[Halld-offline] Software Meeting Minutes, April 28, 2021

Thu Apr 29 14:36:01 EDT 2021

Folks,

Please find the minutes here 
<https://halldweb.jlab.org/wiki/index.php/GlueX_Software_Meeting,_April_27,_2021#Minutes> 
and below.

   -- Mark

      ______________________________________________

    GlueX Software Meeting, April 27, 2021, Minutes

Present: Alexander Austregesilo, Edmundo Barriga, Thomas Britton, Sean 
Dobbs, Mark Ito (chair), Igal Jaegle, Naomi Jarvis, Simon Taylor, 
Nilanga Wickramaarachchi, Jon Zarling, Beni Zihlmann

There is a recording of this meeting 
<https://bluejeans.com/s/kxr2tk1kaQB/>. Log into the BlueJeans site 
<https://jlab.bluejeans.com> first to gain access (use your JLab 
credentials).

      Announcements

 1. version set 4.37.1 and mcwrapper v2.5.2
    <https://mailman.jlab.org/pipermail/halld-offline/2021-April/008511.html>.
    Thomas described the changes in the latest version of MCwrapper.
    Luminosity is now used to normalize the number of events to produce
    for each run number requested.
 2. New: HOWTO copy a file from the ifarm to home
    <https://halldweb.jlab.org/wiki/index.php/HOWTO_copy_a_file_from_the_ifarm_to_home>.
    Mark pointed us to the new HOWTO. Sean told us that one could do the
    same thing from ftp.jlab.org without having to set up an ssh tunnel.
    Mark will make the appropriate adjustments to the documentation.
 3. To come: HOWTO use AmpTools on the JLab farm GPUs
    <https://halldweb.jlab.org/wiki/index.php/HOWTO_use_AmpTools_on_the_JLab_farm_GPUs>.
    Alex described his HOWTO (still under construction).
 4. work disk full again
    <https://mailman.jlab.org/pipermail/halld-offline/2021-April/008517.html>.
    Mark described the current work disk crunch, including plots of
    recent usage history
    <https://halldweb.jlab.org/doc-public/DocDB/ShowDocument?docid=5082>.
    More clean-up will be needed until the arrival of new work disk
    servers this summer.
 5. RedHat-6-era builds on group disk slated for deletion
    <https://mailman.jlab.org/pipermail/halld-offline/2021-April/008523.html>.
    Mark reminded us that the deletion of these builds has been carried out.
 6. Bug fix release of halld_recon: restore the REST version number
    <https://mailman.jlab.org/pipermail/halld-offline/2021-April/008516.html>.
    Mark reviewed the reason for the new version sets.

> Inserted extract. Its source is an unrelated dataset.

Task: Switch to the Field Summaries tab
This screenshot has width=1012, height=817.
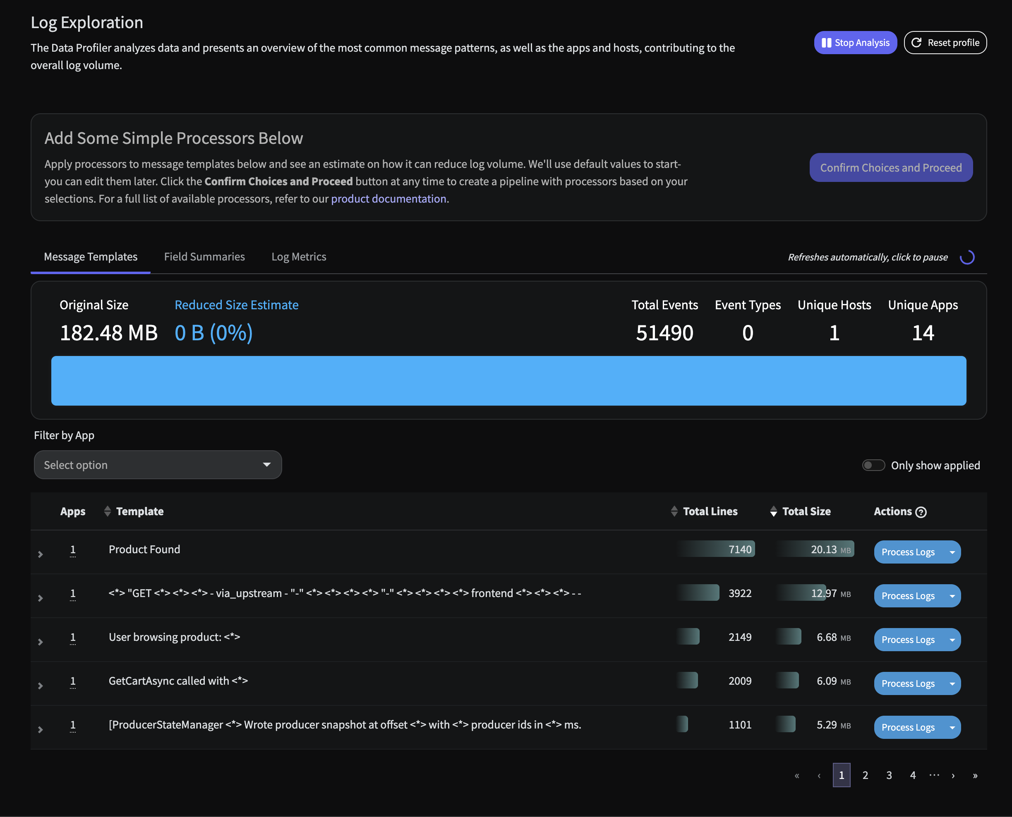Action: click(x=204, y=257)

      Review of Minutes from the Last Software Meeting

We went over the minutes from the meeting on March 30th 
<https://halldweb.jlab.org/wiki/index.php/GlueX_Software_Meeting,_March_30,_2021#Minutes>. 

  * It turns out that there is no pull-request-triggered test for
    HDGeant4. Mark has volunteered to set one up à la the method Sean
    instituted for halld_recon and halld_sim.
  * Some significant progress has been made on releasing CCDB 2.0.
      o The unit tests for CCDB 1.0 have been broken for some time. Mark
        and Dmitry Romanov found and fixed a problem with the fetch of
        constants in the form map<string, string> having to do with
        cache access. This problem is likely in the CCDB 2.0 branch.
      o Dmitry has started on reviving the MySQL interface for CCDB 2.0.
      o Dmitry has moved us to a new workflow for CCDB pull requests.
          + Developers will fork the JeffersonLab/ccdb repository to
            their personal accounts and work on branches created there
            as they see fit.
          + When a change is ready, they will submit a pull request back
            to the JeffersonLab/ccdb repository for merging.
          + This workflow is common outside Hall D. For example Hall C
            uses it as do many groups outside the Lab. We may consider
            using it within Hall D as well. It makes it easier to put up
            safeguards against spurious errors from inadvertent/faulty
            commits and any code review mechanism we may want to have.
            And it solves the problem of the confusing proliferation of
            branches in the main repository that we have seen. We could
            move to it with no structural changes to the repositories
            themselves.
          + Sean pointed out that such a workflow might require minor
            changes to the automatic-pull-request-triggered tests.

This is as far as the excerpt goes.